Montebourg et Hamon souhaitent abroger la loi El Khomri. Hamon propose en outre de faire reconnaître le burn-out comme une maladie professionnelle. Montebourg veut développer le télétravail. D’autre part, contrairement à ce qu’il a pu proposer par le passé, Valls exclut catégoriquement de «remettre en cause les 35 heures». L’ex-premier ministre, qui a porté la loi travail, n’entend pas non plus revenir sur ce texte. Peillon, de son côté, ne veut pas l’abroger, mais souhaite en finir avec l’inversion de la hiérarchie des normes, qui avait suscité la colère des syndicats au printemps 2016.
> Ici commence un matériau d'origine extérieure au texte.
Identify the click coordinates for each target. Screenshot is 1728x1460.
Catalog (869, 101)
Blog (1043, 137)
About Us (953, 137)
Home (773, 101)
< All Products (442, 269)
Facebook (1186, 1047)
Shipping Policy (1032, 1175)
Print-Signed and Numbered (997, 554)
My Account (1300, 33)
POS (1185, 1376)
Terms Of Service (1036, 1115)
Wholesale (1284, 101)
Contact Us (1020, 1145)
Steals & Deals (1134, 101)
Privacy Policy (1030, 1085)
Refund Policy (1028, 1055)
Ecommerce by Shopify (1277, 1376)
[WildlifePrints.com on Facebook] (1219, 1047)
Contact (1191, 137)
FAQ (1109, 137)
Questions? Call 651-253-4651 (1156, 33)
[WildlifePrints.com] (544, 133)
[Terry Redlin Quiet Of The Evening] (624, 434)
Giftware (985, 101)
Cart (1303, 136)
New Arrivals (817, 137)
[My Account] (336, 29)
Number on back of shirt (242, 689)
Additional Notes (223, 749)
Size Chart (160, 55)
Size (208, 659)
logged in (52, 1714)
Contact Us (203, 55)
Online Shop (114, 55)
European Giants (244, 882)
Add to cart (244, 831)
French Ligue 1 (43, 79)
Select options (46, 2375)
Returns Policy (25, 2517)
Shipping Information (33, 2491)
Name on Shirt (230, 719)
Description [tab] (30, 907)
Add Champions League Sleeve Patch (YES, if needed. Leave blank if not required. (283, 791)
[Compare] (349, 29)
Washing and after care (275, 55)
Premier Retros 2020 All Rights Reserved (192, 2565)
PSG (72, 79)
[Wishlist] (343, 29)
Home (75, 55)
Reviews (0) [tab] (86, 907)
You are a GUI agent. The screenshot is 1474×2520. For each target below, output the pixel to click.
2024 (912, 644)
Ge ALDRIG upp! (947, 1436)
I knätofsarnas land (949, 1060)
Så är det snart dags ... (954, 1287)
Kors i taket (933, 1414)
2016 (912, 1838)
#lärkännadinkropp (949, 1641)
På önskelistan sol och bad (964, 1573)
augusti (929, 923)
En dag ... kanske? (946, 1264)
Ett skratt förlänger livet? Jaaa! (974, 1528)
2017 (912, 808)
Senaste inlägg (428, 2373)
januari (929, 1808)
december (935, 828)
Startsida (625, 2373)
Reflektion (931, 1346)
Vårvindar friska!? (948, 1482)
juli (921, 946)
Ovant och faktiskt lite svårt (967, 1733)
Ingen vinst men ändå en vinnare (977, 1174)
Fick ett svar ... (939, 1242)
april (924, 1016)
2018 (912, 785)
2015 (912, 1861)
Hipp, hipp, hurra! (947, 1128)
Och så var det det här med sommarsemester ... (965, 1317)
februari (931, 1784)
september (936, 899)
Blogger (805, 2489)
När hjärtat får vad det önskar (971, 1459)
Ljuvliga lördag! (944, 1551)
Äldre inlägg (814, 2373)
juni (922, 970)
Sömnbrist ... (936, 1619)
Amélioration du système de protection sociale

Arnaud Montebourg veut créer une mutuelle de la Sécurité sociale à prix modéré. Valls propose quant à lui d’instaurer un «revenu décent» d’environ 800 euros par mois, fusionnant les minima sociaux et financé par la Sécurité sociale. Mesure phare du candidat Hamon: la création d’un revenu universel d’un montant, à terme, de 750 euros. Une proposition «d’un autre temps», selon Peillon, qui souhaite pour sa part instorer un «nouveau service public des maisons de retraite».